用于姿势分类的 k-NN 算法需要每个样本的特征向量表示和一个度量来计算两个这样的向量之间的距离,以找到最接近目标的姿势样本。

为了将姿势标志转换为特征向量,我们使用预定义的姿势关节列表之间的成对距离,例如手腕和肩膀、脚踝和臀部以及两个手腕之间的距离。由于该算法依赖于距离,因此在转换之前所有姿势都被归一化以具有相同的躯干尺寸和垂直躯干方向。

python mediapipe knn,python,机器学习,深度学习,近邻算法,计算机视觉

图 4. 用于姿势特征向量的主要成对距离

可以根据运动的特点选择所要计算的距离对(例如,引体向上可能更加关注上半身的距离对)。
为了获得更好的分类结果,使用不同的距离度量调用了两次 k-NN 搜索:
  • 首先,为了过滤掉与目标样本几乎相同但在特征向量中只有几个不同值的样本(这意味着不同的弯曲关节和其他姿势类),使用最小坐标距离作为距离度量,
  • 然后使用平均坐标距离在第一次搜索中找到最近的姿势簇。
# 姿态分类
class PoseClassifier(object):
    """Classifies pose landmarks."""

    def __init__(self,
                 pose_samples_folder,
                 pose_embedder,
                 file_extension='csv',
                 file_separator=',',
                 n_landmarks=33,
                 n_dimensions=3,
                 top_n_by_max_distance=30,
                 top_n_by_mean_distance=10,
                 axes_weights=(1., 1., 0.2)):
        self._pose_embedder = pose_embedder
        self._n_landmarks = n_landmarks
        self._n_dimensions = n_dimensions
        self._top_n_by_max_distance = top_n_by_max_distance
        self._top_n_by_mean_distance = top_n_by_mean_distance
        self._axes_weights = axes_weights

        self._pose_samples = self._load_pose_samples(pose_samples_folder,
                                                     file_extension,
                                                     file_separator,
                                                     n_landmarks,
                                                     n_dimensions,
                                                     pose_embedder)

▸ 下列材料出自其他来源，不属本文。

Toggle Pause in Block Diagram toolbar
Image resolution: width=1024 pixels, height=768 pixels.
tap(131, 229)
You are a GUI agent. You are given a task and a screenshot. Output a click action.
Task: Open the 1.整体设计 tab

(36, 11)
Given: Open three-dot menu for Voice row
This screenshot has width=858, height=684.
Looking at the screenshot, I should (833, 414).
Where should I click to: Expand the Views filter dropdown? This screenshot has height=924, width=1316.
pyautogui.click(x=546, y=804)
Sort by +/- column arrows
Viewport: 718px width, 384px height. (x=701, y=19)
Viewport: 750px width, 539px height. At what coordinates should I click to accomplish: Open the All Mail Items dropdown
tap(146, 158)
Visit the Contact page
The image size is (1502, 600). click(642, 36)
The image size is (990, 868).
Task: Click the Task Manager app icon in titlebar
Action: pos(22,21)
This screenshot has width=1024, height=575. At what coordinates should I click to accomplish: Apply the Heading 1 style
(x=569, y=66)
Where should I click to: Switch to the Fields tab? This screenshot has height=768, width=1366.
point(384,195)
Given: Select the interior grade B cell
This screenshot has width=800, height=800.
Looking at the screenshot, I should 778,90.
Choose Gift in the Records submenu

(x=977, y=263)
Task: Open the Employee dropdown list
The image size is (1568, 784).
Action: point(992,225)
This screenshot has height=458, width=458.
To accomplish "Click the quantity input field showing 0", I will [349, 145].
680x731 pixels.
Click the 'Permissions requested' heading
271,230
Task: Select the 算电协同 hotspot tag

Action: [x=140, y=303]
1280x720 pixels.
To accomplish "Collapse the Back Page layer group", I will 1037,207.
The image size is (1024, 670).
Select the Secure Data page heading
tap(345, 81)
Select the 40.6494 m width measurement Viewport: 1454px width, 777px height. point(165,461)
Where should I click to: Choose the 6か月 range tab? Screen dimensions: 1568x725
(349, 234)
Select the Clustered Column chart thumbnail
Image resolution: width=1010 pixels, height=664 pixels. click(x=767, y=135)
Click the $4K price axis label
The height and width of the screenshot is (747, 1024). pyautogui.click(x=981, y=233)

    def _load_pose_samples(self,
                           pose_samples_folder,
                           file_extension,
                           file_separator,
                           n_landmarks,
                           n_dimensions,
                           pose_embedder):
        """Loads pose samples from a given folder.

        Required folder structure:
          neutral_standing.csv
          pushups_down.csv
          pushups_up.csv
          squats_down.csv
          ...

        Required CSV structure:
          sample_00001,x1,y1,z1,x2,y2,z2,....
          sample_00002,x1,y1,z1,x2,y2,z2,....
          ...
        """
        # Each file in the folder represents one pose class.
        file_names = [name for name in os.listdir(pose_samples_folder) if name.endswith(file_extension)]

        pose_samples = []
        for file_name in file_names:
            # Use file name as pose class name.
            class_name = file_name[:-(len(file_extension) + 1)]

            # Parse CSV.
            with open(os.path.join(pose_samples_folder, file_name)) as csv_file:
                csv_reader = csv.reader(csv_file, delimiter=file_separator)
                for row in csv_reader:
                    assert len(row) == n_landmarks * n_dimensions + 1, 'Wrong number of values: {}'.format(len(row))
                    landmarks = np.array(row[1:], np.float32).reshape([n_landmarks, n_dimensions])
                    pose_samples.append(PoseSample(
                        name=row[0],
                        landmarks=landmarks,
                        class_name=class_name,
                        embedding=pose_embedder(landmarks),
                    ))

        return pose_samples

	# 找到姿态异常的训练样本
    def find_pose_sample_outliers(self):
        """Classifies each sample against the entire database."""
        # Find outliers in target poses
        outliers = []
        for sample in self._pose_samples:
            # Find nearest poses for the target one.
            pose_landmarks = sample.landmarks.copy()
            pose_classification = self.__call__(pose_landmarks)
            class_names = [class_name for class_name, count in pose_classification.items() if
                           count == max(pose_classification.values())]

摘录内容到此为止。